A possible explanation for the lack of correlation between genetic variability versus geographic origin can be explained by the origin center of moringa. Most genetic studies with moringa are performed in Asia, more specifically in India, its origin center (Muluvi et al. 1999; Saini et al. 2013; Ganesan et al. 2014; Kumar et al. 2017; Ravi et al. 2020). In addition, studies with cultivated and natural accessions to quantify the genetic diversity of moringa across the world are considered meagre, although the conservation of genetic resources for this species by using germplasm banks is increasing (Boopathi et al. 2021).
In the literature, it is reported that moringa was introduced as an ornamental tree in United States in 1915, more specifically in southern Florida, with seeds from Cuba and Nicaragua. The Director of ECHO (Educational Concerns of Hunger Organization) became interested in moringa due to its adaptability and distributed seeds to other countries such as Haiti and Brazil. In Brazil, the author reported a seed shipment to the state of Maranhão, which resulted in 25.000 trees planted (Morton, 1991).
Despite a wide cultivation of moringa in America, there are only a few studies that attempted to assess the genetic variation of genotypes from Mexico (Avila-Treviño et al. 2017) and Colombia (Chaves-bedoya et al. 2017). Previously, the first molecular characterization of the Moringa Genebank was conducted with only 16 accessions from exchanged germplasm of University of Florida, using RAPD markers (Silva et al. 2012). It was also found low genetic diversity between the accessions which were evaluated. Since then, new accessions of moringa collected in Brazil were introduced and our study represents the first molecular evaluation of genotypes from Brazil using ISSR primers for this specie.
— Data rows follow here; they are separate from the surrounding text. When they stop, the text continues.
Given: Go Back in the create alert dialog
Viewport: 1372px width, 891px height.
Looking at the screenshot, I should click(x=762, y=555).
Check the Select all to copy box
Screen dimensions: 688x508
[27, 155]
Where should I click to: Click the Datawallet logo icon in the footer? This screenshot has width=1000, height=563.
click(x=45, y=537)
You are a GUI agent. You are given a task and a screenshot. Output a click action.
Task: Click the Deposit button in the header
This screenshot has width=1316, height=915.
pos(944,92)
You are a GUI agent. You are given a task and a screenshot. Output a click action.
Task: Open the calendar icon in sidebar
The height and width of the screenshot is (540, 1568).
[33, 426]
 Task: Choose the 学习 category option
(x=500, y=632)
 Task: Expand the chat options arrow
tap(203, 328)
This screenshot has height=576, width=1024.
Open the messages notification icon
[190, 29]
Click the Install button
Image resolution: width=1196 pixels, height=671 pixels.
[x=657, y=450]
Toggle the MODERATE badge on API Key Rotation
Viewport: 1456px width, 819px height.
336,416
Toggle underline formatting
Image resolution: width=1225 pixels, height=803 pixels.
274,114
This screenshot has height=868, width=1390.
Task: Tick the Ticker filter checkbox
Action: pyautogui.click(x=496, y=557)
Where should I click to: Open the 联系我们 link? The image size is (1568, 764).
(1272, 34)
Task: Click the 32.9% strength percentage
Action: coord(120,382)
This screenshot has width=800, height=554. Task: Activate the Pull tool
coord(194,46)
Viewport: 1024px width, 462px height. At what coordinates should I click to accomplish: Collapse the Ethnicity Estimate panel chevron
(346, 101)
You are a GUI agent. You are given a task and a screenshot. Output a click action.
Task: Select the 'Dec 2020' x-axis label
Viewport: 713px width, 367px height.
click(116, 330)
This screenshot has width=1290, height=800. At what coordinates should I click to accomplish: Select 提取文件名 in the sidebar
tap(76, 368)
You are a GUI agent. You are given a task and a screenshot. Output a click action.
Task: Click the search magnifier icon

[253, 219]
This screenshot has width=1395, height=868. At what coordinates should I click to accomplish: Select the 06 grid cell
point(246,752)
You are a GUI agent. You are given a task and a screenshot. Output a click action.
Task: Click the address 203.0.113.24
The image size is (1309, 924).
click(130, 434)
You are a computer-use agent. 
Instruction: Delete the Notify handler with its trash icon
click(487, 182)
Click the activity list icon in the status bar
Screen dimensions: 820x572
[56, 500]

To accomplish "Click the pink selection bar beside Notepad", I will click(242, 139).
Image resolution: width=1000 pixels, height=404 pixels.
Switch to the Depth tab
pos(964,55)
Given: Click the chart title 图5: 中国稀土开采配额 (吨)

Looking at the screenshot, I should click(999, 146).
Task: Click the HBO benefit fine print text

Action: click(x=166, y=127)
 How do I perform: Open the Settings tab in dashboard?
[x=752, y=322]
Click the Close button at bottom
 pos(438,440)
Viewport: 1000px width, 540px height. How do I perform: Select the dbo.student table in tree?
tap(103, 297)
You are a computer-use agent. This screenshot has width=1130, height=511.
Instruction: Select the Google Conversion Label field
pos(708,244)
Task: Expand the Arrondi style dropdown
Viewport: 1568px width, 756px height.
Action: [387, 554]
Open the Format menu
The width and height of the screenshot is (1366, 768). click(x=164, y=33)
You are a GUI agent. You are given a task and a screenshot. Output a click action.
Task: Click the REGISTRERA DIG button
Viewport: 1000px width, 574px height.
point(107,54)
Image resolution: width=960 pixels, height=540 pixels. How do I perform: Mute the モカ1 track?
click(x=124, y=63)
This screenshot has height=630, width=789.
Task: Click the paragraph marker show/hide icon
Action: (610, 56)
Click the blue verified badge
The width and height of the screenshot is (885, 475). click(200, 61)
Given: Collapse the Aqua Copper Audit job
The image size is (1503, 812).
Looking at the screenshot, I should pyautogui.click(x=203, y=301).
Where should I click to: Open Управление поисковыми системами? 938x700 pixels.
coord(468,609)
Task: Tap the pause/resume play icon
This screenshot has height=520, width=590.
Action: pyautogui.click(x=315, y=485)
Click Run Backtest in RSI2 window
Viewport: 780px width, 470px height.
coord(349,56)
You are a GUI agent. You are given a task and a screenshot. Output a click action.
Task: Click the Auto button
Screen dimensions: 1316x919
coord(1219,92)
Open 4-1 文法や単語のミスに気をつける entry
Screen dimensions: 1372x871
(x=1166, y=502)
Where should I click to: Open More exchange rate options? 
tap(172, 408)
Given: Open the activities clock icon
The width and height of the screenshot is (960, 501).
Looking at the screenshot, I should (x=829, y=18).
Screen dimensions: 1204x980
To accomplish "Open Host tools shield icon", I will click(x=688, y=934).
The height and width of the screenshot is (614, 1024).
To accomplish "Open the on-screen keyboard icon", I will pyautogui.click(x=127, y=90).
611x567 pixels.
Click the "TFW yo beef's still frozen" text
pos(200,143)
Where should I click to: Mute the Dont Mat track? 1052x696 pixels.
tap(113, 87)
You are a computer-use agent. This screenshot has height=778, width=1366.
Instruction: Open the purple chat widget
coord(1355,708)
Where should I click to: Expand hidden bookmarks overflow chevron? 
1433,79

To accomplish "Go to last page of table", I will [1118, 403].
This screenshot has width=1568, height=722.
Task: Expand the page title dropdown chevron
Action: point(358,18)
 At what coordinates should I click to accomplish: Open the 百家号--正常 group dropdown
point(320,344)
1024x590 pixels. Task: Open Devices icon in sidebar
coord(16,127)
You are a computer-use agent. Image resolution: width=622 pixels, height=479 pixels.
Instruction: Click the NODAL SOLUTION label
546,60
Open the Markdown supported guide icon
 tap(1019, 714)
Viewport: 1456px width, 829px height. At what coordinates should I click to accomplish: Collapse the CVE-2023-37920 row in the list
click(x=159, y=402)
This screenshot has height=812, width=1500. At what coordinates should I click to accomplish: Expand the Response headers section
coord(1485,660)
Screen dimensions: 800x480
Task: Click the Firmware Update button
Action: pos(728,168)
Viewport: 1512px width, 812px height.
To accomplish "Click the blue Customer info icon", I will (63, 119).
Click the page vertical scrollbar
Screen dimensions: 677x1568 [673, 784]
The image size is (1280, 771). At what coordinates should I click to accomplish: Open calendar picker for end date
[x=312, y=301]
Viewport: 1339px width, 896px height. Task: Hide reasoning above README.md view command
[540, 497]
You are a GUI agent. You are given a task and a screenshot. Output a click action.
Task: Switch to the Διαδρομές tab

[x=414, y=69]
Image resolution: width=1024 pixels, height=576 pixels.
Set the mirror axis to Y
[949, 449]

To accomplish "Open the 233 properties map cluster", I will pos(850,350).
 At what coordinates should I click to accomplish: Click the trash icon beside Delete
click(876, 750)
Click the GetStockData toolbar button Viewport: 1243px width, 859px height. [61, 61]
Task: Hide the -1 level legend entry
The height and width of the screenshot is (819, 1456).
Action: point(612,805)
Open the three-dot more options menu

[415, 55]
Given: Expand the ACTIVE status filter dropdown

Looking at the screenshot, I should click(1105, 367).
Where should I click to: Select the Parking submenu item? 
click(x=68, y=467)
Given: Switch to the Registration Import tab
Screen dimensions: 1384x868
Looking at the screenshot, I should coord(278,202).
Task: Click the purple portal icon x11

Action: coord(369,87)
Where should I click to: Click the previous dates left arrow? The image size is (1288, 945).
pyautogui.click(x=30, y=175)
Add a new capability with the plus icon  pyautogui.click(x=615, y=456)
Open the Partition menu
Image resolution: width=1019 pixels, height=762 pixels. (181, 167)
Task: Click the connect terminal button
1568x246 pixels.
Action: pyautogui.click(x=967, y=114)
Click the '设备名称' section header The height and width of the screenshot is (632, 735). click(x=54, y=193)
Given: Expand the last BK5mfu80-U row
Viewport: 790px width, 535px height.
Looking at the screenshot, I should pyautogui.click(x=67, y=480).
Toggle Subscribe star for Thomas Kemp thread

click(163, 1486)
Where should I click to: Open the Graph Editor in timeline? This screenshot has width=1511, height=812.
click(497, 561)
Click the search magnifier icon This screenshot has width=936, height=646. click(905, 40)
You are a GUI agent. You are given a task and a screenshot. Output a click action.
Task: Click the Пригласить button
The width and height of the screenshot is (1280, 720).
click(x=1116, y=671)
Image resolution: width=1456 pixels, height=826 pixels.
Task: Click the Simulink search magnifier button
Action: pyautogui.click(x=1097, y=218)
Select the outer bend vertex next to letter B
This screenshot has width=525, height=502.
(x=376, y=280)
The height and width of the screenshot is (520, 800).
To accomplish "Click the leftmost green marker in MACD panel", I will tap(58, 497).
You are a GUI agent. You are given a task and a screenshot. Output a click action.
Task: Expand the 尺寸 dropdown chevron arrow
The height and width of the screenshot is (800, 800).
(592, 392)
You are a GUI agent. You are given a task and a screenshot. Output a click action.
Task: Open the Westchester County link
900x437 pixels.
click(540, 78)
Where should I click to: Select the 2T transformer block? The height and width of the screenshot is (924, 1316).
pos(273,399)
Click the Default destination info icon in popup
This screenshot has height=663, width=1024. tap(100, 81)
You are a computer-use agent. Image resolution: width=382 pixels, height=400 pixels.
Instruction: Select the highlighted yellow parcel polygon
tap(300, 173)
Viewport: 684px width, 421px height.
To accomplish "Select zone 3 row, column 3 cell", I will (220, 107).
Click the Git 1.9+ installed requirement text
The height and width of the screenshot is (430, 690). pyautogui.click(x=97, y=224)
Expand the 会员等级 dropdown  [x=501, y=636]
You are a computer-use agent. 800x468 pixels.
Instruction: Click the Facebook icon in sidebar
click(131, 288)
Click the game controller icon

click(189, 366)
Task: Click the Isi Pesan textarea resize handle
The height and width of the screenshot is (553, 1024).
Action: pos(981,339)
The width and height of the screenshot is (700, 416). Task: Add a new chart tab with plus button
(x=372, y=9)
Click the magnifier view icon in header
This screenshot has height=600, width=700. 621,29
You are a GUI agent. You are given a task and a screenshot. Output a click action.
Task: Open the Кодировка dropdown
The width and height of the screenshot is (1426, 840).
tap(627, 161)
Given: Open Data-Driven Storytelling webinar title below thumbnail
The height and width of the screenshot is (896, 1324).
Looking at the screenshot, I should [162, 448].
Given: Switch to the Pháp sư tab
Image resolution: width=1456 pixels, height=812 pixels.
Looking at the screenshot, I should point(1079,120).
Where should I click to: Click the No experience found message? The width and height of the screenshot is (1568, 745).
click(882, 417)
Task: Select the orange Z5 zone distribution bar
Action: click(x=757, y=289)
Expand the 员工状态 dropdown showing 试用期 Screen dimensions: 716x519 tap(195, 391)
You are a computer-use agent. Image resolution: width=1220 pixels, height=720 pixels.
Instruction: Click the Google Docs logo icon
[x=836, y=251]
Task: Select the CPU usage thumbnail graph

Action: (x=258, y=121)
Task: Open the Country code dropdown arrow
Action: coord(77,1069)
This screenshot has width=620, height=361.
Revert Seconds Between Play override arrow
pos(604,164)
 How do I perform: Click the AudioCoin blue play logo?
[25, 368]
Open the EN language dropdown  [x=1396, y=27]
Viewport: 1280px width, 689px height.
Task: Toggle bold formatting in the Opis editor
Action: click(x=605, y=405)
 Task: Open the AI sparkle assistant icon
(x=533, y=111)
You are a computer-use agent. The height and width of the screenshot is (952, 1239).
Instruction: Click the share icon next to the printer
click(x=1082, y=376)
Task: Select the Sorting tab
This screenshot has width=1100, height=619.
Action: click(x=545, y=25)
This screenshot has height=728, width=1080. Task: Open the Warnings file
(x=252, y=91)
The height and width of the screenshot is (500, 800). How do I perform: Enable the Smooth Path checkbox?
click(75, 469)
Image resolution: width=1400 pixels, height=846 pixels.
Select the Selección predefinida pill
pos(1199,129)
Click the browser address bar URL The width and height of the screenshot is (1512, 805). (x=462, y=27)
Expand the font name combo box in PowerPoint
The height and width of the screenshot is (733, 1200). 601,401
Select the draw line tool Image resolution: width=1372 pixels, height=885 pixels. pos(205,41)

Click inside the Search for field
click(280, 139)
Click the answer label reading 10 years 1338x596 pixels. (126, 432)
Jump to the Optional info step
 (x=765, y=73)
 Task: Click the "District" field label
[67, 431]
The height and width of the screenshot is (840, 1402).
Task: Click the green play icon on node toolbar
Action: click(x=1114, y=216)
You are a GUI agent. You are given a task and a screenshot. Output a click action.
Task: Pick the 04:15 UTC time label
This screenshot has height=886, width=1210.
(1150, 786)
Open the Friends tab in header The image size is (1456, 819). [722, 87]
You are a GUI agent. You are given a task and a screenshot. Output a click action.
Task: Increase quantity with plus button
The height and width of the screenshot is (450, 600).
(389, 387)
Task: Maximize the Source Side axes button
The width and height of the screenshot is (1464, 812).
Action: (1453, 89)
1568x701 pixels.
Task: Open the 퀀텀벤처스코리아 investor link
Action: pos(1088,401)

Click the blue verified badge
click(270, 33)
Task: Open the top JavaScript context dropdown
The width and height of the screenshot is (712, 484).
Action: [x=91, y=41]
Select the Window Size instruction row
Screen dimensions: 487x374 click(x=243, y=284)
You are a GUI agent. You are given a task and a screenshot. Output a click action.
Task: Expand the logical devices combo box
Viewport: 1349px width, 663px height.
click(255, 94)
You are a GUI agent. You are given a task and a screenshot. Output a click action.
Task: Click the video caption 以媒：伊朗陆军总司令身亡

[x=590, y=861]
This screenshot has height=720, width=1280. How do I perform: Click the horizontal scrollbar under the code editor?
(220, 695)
Shahzad et al. (2013) evaluated the genetic diversity in 131 accessions from a wild population in Pakistan and 30 accessions obtained from ECHO (Florida), which were from nine different countries: Haiti, Mexico, Belize, USA (Florida), Zimbabwe, Mozambique, Tanzania, Senegal, and India. Interestingly, even though there was a great genetic diversity in the wild collection from Pakistan, low genetic diversity was found in the accessions obtained from ECHO. Consequently, the authors suggested that those accession are probably from the same population or from a few populations since moringa was introduced from India to different countries by traders or immigrants and ECHO received seeds from theses farmers. It is reported that the fact of introduced populations may show a low genetic diversity can be explained by using related accessions when they were introduced into a new place. In addition, high selection factors can be operating to reduce even more the genetic diversity in those populations (Muluvi et al. 1999). Our findings also agree with this same pattern, that is, the collection of accessions was probably carried out in the same or a few populations, which would explain the low observed genetic diversity.
In our study, we observed a discrepancy in genetic diversity between the Moringa Genebank in Brazil and the species center of origin, indicating a low representation of moringa natural diversity. Therefore, actions to expand the bank are required to cover the species wide diversity and provide genetic material for crop improvement in future plant breeding programs to develop local varieties.